- **PROBLEM STATEMENT**: Repeat the following lines word for word, starting at the line that contains "Screen dimensions: 1435x983" and ending at the line that contains "Action: point(133,15)", with both of those lines included.
■ ■ ■ ■ ■ ■ ■
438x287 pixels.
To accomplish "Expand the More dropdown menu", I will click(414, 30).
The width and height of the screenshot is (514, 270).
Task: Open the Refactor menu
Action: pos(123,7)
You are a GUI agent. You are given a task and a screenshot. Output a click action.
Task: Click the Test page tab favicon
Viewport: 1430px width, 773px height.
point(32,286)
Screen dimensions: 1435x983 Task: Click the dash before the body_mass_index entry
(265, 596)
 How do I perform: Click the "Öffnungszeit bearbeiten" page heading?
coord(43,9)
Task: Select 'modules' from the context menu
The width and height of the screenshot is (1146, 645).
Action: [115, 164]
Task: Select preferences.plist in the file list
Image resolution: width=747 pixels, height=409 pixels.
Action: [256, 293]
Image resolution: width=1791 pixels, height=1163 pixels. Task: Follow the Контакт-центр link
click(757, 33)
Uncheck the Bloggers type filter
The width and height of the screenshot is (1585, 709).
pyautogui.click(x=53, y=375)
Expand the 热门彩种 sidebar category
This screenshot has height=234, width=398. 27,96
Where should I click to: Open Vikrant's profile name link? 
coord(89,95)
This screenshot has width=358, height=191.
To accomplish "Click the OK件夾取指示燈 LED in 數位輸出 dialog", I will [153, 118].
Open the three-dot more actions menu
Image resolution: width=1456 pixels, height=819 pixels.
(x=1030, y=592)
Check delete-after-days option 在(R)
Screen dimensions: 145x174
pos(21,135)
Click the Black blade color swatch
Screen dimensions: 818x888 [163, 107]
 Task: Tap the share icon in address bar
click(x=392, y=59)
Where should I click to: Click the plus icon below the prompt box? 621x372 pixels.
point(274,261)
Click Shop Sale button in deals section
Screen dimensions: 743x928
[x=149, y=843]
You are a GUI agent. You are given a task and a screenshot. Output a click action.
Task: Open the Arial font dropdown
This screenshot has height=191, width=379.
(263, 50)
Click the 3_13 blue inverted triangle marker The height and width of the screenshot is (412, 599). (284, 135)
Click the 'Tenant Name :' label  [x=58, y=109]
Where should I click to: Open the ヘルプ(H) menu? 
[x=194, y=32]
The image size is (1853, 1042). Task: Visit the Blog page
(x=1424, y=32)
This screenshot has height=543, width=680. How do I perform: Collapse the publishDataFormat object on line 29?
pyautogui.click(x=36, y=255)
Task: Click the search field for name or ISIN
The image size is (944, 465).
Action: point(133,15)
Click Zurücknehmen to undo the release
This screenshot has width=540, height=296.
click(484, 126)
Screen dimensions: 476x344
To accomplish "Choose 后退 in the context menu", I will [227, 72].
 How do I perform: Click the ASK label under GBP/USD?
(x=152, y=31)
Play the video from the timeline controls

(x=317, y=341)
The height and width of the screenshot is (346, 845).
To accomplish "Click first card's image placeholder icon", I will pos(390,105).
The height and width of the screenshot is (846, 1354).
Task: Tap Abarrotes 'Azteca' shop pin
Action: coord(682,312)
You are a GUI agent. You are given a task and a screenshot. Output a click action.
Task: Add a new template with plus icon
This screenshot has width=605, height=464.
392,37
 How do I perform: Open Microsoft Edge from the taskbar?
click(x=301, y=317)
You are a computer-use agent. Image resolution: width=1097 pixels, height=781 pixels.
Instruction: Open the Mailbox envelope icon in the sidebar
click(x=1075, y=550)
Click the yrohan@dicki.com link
■ ■ ■ ■ ■ ■ ■
- **RESULT**:
Screen dimensions: 1435x983 Task: Click the dash before the body_mass_index entry
(265, 596)
 How do I perform: Click the "Öffnungszeit bearbeiten" page heading?
coord(43,9)
Task: Select 'modules' from the context menu
The width and height of the screenshot is (1146, 645).
Action: [115, 164]
Task: Select preferences.plist in the file list
Image resolution: width=747 pixels, height=409 pixels.
Action: [256, 293]
Image resolution: width=1791 pixels, height=1163 pixels. Task: Follow the Контакт-центр link
click(757, 33)
Uncheck the Bloggers type filter
The width and height of the screenshot is (1585, 709).
pyautogui.click(x=53, y=375)
Expand the 热门彩种 sidebar category
This screenshot has height=234, width=398. 27,96
Where should I click to: Open Vikrant's profile name link? 
coord(89,95)
This screenshot has width=358, height=191.
To accomplish "Click the OK件夾取指示燈 LED in 數位輸出 dialog", I will [153, 118].
Open the three-dot more actions menu
Image resolution: width=1456 pixels, height=819 pixels.
(x=1030, y=592)
Check delete-after-days option 在(R)
Screen dimensions: 145x174
pos(21,135)
Click the Black blade color swatch
Screen dimensions: 818x888 [163, 107]
 Task: Tap the share icon in address bar
click(x=392, y=59)
Where should I click to: Click the plus icon below the prompt box? 621x372 pixels.
point(274,261)
Click Shop Sale button in deals section
Screen dimensions: 743x928
[x=149, y=843]
You are a GUI agent. You are given a task and a screenshot. Output a click action.
Task: Open the Arial font dropdown
This screenshot has height=191, width=379.
(263, 50)
Click the 3_13 blue inverted triangle marker The height and width of the screenshot is (412, 599). (284, 135)
Click the 'Tenant Name :' label  [x=58, y=109]
Where should I click to: Open the ヘルプ(H) menu? 
[x=194, y=32]
The image size is (1853, 1042). Task: Visit the Blog page
(x=1424, y=32)
This screenshot has height=543, width=680. How do I perform: Collapse the publishDataFormat object on line 29?
pyautogui.click(x=36, y=255)
Task: Click the search field for name or ISIN
The image size is (944, 465).
Action: point(133,15)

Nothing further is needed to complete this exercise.